Oneday, saya menjalani ujian mata kuliah Manajemen Strategi di salah satu Universitas Swasta di Yogyakarta. Saya tidak berniat untuk menyontek atau memberi contekan saat itu. Apalagi pengawasnya terlihat galak, killer, atau apapun itulah sebutannya. Setengah jam waktu berlalu saya gunakan untuk mengerjakan soal sebaik-baiknya dan yang terpenting, sebisanya. hehe. Setelah satu berlalu, tiba-tiba teman saya memanggil saya dari samping dan bertanya jawaban salah satu nomor di soal ujian itu. Saya tidak berpikir panjang, seakan buta akan keadaan, saya menjalankan akan trik saya memberi contekan padanya. Belum sempat memberi contekan padanya, teman saya yang lain berbisik pada saya dan meminta jawaban soal pada nomor yang sama. Refleks karena kebetulan teman saya yang pertama belum menoleh, jadi saya memberi contekan pada teman saya yang kedua. Entah karena memang sial, karena kebodohan, atau karena nyentriknya teman saya yang berbisik tadi, si pengawas killer melihatnya dan menghampiri saya dan teman saya yang kedua. Saya pun berpura-pura serius mengerjakan soal. Tapi apa boleh buat, ternyata yang dilakukan pengawas itu mencatat nomor ujian kami berdua dan membawa barang bukti yang ada.
Praktis saya yang notabene tidak suka mencari masalah dan tidak mau bermasalah, shock berat menghadapinya. Wajar saja jika selesai ujian, tangis itu tak tertahankan dan jatuh ke pipi saya yang manis ini setelah sebelumnya saya menyangkal pada pengawas kalau saya melakukan kecurangan. =')
Menyangkal, ya, menyangkal. Satu sikap itu yang mengganggu pikiran saya. Kenapa saya harus menyangkal. Kenapa saya tidak mengaku. Tidak cuma itu yang mengganggu pikiran saya, akan tetapi juga nilai saya yang terancam mendapat nilai E.
Saya terus mencari jalan keluar meskipun saya sudah lemas memikirkannya saja. Jalan keluar itu saya cari dengan bertanya kesana kemari, dan akhirnya pertanyaan saya berakhir pada seorang teman saya yang mengatakan bahwa saya harus ber-TANGGUNGJAWAB terhadap apa yang telah saya lakukan.
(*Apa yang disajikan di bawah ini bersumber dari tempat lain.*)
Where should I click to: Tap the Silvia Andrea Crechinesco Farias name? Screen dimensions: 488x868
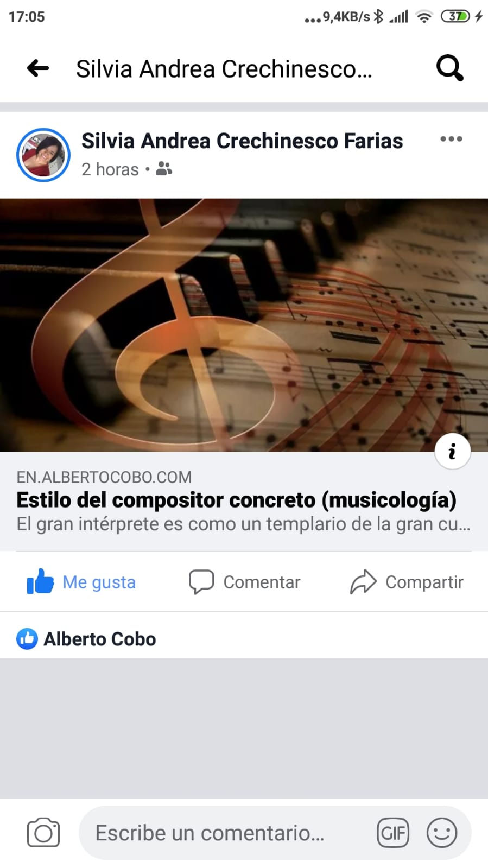click(242, 141)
Dia mengatakan, jika saya berani berbuat sesuatu yang ber-RISIKO itu, harusnya saya pun harus BERANI menerima AKIBATNYA. Salah satu teman saya yang lain setelah itu pun berkata sama, dengan menyarankan saya untuk TANGGUNGJAWAB. Dia juga menyarankan saya untuk menghadap dosen yang bersangkutan dan mengakui semuanya.
Berdasarkan pengalaman ini, saya belajar untuk mengenal lagi makna TANGGUNGJAWAB.